By repeating this sequentially, an accurate vehicle side pattern with speed correction can be obtained over the entire area.

As described above, the vehicle side pattern corrected to the standard time interval and edited on the compression pattern memory 11 is compared with the vehicle type file stored in advance in the vehicle type file memory 12, and the vehicle type of the passing vehicle is determined. You. The vehicle type data determined here is output via the output circuit 8.

In addition, the above photoelectric switches (PC1-1 to PC1-n, PC2-1 to PC2-
It is possible to determine forward / reverse from the rising or falling order of n), and the output circuit 8 outputs forward / reverse determination information simultaneously with the above-mentioned vehicle type output.

[Effects of the Invention] As described above in detail, according to the vehicle type identification device of the present invention,
A pair of first and second detectors each having a plurality of photoelectric switches arranged in a vertical direction are arranged at a predetermined distance in a vehicle traveling direction on a passage, and these photoelectric switches are time-divided. The switching operation pattern accompanying the passing of the vehicle obtained by scanning is stored in time series for each detector, and this pattern is corrected according to the passing speed of the vehicle, time-compressed, and a standard pattern for each vehicle type which is measured and set in advance. The configuration is such that the type of the passing vehicle is determined by comparing with the comparison, so that the photoelectric switch group arranged in the vertical direction is close to the vehicle traveling direction without arranging the photoelectric switch group in a wide area in the traveling direction of the vehicle. Thus, the vehicle type can be determined simply by arranging two sets side by side, thereby making it possible to reduce the size of the entire apparatus and to save the installation space, and to achieve an economically advantageous configuration.

[Brief description of the drawings]

FIG. 1 is a block diagram showing the configuration of an apparatus according to an embodiment of the present invention, FIG. 2 is a time chart for explaining the operation of the above embodiment, and FIG. FIG. 1,2 ... vehicle detector, 1a, 2a ... light emitting part, 1b, 2b ... light receiving part, PC1-1 ~ PC1-n, PC2-1 ~ PC2-n ... photoelectric switch, 3,4
… Scanning circuit, 5… clock circuit, 6… microprocessor (CPU), 7… input circuit (I / O), 8… output circuit, 9,10… input pattern memory, 11… compression Pattern memory, 12… Model file memory, 13… Bus.

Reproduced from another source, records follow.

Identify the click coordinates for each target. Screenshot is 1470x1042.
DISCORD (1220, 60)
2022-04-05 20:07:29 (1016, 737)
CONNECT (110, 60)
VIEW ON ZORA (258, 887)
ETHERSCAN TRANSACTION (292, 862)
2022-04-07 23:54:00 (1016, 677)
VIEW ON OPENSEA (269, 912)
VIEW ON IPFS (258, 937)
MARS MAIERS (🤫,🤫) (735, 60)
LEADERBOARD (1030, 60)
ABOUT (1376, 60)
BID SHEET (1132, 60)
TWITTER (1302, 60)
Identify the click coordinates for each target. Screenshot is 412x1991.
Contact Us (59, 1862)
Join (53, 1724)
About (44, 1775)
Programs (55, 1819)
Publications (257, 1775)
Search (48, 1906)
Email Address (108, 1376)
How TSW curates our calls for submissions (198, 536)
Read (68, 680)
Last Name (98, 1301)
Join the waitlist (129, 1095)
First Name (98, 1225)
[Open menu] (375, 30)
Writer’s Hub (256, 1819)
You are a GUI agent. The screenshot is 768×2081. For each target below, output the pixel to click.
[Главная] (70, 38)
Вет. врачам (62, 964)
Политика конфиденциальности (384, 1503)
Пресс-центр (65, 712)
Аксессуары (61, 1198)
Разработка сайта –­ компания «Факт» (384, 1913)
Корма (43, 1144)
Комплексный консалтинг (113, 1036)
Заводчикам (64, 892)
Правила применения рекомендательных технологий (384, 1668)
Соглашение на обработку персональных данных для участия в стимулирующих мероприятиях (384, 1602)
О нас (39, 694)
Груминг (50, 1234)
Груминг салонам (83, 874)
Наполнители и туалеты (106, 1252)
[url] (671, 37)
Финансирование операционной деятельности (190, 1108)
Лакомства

 ──────────────────────────────────────────────────続 き Continuation of the front page (56) References JP-A-52-24552 (JP, A) JP-A-53-23651 (JP, A) JP-B-60-29160 (JP, B2)

Claims (1)

(57) [Claims] A pair of first and second detectors each having a plurality of photoelectric switches arranged in a vertical direction, wherein each of the first and second detectors is separated by a predetermined distance in a vehicle traveling direction on a passage. A vehicle detection mechanism, scanning means for performing time-division scanning of photoelectric switches provided on the first and second detectors, and a vehicle detection mechanism provided on the first and second detectors. First and second input pattern memories for storing a switching operation pattern accompanying the vehicle passage of the photoelectric switch in time series for each of the detectors, and an average vehicle passage based on the patterns stored in the input pattern memory. Means for calculating the speed, means for correcting the pattern stored in the pattern memory according to the calculated passing speed and time compressing, a vehicle type file for storing a standard pattern for each vehicle type measured and set in advance,
Means for comparing and comparing the time-compressed pattern with a standard pattern of the vehicle type file to determine the type of passing vehicle.